How the Pershing II Missile Relit the Cold War

November 15, 2021 Topic: Cold War Blog Brand: The Buzz Tags: MissilesCold War HistoryPershing IIArms ControlINF Treaty

How the Pershing II Missile Relit the Cold War

The West knew that the Soviet Union would see the placement of the new missiles as a provocation and would protest. In a sense, this was the goal.

From the perspective of both Washington and Moscow, 1979 was a destabilizing year in world history. At the beginning of the year, the Shah of Iran fell, replaced by the theocratic rule of Ayatollah Ruhollah Khomeini. In November, armed religious zealots attempted an insurrection in Saudi Arabia, leading to vast societal changes throughout the broader Middle East. And in December, under the guise of a peacekeeping mission, the Soviet Union invaded Afghanistan, triggering worldwide outrage and kicking the Cold War into high gear. 
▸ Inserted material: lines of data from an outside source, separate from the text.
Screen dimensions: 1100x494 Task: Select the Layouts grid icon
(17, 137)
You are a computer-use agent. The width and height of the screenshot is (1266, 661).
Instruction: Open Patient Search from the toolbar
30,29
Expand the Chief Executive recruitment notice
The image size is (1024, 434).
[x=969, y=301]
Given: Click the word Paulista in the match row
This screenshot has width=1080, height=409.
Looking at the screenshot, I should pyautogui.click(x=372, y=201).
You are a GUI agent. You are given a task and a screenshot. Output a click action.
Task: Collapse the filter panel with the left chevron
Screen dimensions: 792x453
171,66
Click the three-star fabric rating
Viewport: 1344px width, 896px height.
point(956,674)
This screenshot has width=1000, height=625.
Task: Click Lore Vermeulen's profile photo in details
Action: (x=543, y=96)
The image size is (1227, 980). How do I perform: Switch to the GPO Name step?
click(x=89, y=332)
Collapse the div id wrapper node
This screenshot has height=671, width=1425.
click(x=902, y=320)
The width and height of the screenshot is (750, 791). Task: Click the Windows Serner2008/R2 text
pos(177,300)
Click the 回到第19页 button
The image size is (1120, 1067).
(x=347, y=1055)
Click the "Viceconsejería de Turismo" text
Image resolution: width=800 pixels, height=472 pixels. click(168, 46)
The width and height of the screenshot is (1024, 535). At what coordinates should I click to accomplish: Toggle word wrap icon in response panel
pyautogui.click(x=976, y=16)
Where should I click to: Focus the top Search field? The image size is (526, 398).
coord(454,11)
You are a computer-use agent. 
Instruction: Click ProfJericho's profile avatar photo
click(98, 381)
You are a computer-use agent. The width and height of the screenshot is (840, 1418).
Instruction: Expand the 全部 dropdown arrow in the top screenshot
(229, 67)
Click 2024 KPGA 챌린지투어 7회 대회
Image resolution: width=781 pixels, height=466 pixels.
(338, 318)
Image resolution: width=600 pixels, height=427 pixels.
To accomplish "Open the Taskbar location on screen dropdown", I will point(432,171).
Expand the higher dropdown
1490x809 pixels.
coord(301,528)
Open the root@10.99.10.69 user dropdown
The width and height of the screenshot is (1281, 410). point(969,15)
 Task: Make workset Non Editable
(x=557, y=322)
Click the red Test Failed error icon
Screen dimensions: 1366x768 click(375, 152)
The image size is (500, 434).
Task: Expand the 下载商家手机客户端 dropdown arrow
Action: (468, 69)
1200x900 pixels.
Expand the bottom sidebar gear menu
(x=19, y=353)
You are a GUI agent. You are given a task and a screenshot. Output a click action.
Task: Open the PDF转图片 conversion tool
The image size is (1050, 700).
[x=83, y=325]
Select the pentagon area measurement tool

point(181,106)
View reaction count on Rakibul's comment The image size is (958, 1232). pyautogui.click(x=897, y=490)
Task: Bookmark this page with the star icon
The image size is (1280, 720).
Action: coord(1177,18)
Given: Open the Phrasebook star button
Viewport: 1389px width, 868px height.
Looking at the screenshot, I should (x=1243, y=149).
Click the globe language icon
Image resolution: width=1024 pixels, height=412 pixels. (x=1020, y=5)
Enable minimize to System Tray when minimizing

In the same month, NATO forces decided that a new set of upgraded missiles should be stationed in Western Europe. Of the roughly 570 missiles to be placed, more than one hundred were “Pershing II” medium-range missiles, an upgrade of the existing Pershing 1a class; all of them were placed in West Germany, aimed east. The SALT II arms reduction treaty, signed between U.S. president Jimmy Carter and Soviet premier Leonid Brezhnev earlier in the year, restricted America’s ability to build new missile launch sites; therefore, the missiles were simply retrofitted into Pershing 1a launch sites, a loophole that enraged Moscow. 

The West knew that the Soviet Union would see the placement of the new missiles as a provocation and would protest. In a sense, this was the goal. Two years earlier, NATO had been angered by the placement of Moscow’s SS-20 “Saber” missiles along the Iron Curtain. By putting the Pershing II missiles into place opposite them, it was hoped that the Soviet leadership would understand the threat of mutually assured destruction, back down, and agree to enter into arms-reductions negotiations. This notion formed the basis for NATO’s “double-track decision,” which offered the Soviets a chance to negotiate but pushed forward with missile deployment if they would not.

Moscow would not—and as a result of the missiles, the Cold War heated up along the Iron Curtain, raising renewed fears of military confrontation. The crisis reached a high point during NATO’s “Able Archer” exercises in November 1983, which Soviet leadership viewed as a cover for preparations to invade the Eastern Bloc; Moscow placed its own nuclear forces on full alert, ready to strike the West at a moment’s notice.

Fortunately, the exercises ended without an invasion, and after several rounds of succession in the Soviet Politburo, missile negotiations began once more—leading to the Intermediate-Range Nuclear Forces (INF) Treaty in 1987, helping to lower the temperature in the final months of the Cold War.

Trevor Filseth is a current and foreign affairs writer for the National Interest.